Researchers find APT campaigns share known vulnerabilities

A study of several years of Advanced Persistent Threat (APT) campaigns suggests enterprise IT security admins should worry most about patching their systems for known vulnerabilities, rather than chasing a fix for every zero-day that emerges.

Researchers from the University of Trento in Italy worked on assessing what software strategy might best defend against APT – in particular, whether every patch should be applied as soon as it becomes available.

The good news for enterprise IT management is that a focus on known vulnerabilities is nearly as safe as trying to get every zero-day patched as soon as possible.

Publishing their work on the pre-print server arXiv, academics Giorgio Di Tizio, Michele Armellini, and Fabio Massacci note that “in practice, enterprises must do regression testing before applying an update” – and that means immediate patches are rarely possible.

The researchers quantified the impact of 86 APTs and 350 attack campaigns from 2008 to 2020, and found the majority of campaigns try to exploit known vulnerabilities.

Of the 86 APTs they examined, only eight – known respectively as Stealth Falcon, APT17, Equation, Dragonfly, Elderwood, FIN8, DarkHydrus and Rancor – exploited CVEs not used by anybody else. 

Other actors tend to share vulnerabilities: 17 APT groups shared four or more vulnerabilities, the researchers found, and overall 35 percent of APTs shared at least one CVE.

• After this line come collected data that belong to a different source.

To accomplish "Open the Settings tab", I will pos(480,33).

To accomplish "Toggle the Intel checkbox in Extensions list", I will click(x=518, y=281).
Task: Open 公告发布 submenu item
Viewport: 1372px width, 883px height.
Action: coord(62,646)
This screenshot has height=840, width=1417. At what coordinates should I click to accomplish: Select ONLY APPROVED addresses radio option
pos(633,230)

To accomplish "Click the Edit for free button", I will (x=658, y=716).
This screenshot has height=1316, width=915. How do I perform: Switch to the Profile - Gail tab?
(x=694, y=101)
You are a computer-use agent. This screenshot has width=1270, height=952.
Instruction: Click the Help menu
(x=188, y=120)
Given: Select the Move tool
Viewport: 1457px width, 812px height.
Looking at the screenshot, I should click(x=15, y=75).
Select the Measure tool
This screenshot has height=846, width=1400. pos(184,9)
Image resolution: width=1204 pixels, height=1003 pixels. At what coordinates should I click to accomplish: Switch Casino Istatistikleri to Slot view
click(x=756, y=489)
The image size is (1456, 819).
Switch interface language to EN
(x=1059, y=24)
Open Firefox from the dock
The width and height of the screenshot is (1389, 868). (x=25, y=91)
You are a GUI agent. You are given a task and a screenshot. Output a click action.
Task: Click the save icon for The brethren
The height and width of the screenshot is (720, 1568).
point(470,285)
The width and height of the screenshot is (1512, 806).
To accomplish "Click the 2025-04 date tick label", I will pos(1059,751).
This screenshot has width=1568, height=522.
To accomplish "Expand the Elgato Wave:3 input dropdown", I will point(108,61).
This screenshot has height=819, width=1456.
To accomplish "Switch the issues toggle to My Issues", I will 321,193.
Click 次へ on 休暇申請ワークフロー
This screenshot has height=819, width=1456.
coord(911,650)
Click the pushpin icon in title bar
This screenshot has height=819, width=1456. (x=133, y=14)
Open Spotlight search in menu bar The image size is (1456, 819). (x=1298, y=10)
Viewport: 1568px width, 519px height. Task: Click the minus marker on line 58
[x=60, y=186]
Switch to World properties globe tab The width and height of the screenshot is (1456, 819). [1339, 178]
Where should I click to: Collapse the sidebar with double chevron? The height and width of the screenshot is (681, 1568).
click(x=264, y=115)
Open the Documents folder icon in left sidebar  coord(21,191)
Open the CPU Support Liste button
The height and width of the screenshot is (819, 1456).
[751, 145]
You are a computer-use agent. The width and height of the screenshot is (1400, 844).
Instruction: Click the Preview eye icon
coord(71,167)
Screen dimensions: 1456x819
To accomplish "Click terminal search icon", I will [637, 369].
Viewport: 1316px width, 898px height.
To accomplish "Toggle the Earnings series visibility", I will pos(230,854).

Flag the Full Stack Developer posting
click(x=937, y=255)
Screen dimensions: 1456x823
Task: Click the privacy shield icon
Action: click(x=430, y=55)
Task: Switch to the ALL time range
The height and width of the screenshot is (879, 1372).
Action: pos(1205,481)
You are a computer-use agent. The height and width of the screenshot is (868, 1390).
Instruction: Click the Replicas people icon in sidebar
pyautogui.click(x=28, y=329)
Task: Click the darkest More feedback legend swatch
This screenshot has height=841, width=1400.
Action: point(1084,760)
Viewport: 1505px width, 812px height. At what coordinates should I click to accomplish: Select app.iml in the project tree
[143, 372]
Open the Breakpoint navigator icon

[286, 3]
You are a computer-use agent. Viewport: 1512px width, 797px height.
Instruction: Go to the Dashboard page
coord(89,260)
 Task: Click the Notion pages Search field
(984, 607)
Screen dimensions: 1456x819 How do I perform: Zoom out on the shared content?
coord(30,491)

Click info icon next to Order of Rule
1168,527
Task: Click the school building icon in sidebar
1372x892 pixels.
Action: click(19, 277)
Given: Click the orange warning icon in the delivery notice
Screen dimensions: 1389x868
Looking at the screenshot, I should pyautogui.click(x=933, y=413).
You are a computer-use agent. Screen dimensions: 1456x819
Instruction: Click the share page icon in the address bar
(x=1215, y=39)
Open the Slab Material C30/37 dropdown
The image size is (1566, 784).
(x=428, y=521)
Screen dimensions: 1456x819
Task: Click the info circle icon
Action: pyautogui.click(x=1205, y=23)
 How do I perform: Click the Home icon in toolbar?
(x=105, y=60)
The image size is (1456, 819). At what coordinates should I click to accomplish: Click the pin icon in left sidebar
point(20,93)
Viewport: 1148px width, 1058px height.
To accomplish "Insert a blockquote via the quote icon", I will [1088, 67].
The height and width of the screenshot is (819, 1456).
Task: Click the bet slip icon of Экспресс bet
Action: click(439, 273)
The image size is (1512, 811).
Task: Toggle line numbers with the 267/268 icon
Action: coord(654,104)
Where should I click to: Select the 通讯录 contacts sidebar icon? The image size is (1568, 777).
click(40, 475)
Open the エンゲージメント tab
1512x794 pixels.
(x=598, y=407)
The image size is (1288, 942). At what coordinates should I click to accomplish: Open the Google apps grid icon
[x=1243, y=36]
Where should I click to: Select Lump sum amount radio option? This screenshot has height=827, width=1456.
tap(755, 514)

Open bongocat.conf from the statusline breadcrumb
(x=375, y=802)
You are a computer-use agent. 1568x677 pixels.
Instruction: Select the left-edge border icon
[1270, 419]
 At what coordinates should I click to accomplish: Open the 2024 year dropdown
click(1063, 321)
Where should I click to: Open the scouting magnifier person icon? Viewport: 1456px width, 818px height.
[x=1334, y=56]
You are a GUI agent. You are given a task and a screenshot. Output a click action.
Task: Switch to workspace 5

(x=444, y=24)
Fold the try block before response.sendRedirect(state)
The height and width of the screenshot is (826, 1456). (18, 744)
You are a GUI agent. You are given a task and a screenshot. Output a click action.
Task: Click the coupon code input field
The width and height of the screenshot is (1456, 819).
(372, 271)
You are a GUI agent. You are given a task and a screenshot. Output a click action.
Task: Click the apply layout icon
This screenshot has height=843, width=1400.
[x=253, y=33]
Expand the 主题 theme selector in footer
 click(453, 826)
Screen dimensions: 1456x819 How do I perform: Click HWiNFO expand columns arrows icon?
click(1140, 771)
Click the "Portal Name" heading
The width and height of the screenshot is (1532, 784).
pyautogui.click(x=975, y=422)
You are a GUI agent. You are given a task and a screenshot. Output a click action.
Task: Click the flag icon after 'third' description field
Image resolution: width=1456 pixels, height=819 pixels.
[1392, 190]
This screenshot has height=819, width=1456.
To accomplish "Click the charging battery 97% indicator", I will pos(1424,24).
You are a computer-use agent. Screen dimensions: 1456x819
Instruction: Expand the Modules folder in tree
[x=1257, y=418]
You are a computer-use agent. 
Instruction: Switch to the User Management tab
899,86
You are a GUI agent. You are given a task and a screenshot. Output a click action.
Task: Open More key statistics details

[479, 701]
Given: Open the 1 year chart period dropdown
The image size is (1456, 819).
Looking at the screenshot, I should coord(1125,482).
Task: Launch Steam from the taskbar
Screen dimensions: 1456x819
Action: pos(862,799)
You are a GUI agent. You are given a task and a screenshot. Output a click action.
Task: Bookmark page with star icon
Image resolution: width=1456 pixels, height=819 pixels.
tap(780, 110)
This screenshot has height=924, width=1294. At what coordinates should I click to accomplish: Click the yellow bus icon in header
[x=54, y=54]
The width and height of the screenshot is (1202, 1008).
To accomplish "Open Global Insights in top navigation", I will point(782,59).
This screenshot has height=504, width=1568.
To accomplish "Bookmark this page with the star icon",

That focus on known vulnerabilities means “one could perform 12 percent of all possible updates restricting oneself only to versions fixing publicly known vulnerabilities without significant changes to the odds of being compromised, compared to a company that updates for all versions”, the paper stated.

They found that enterprises following an immediate patch strategy “could still be compromised from 14 percent to 33 percent of the time”.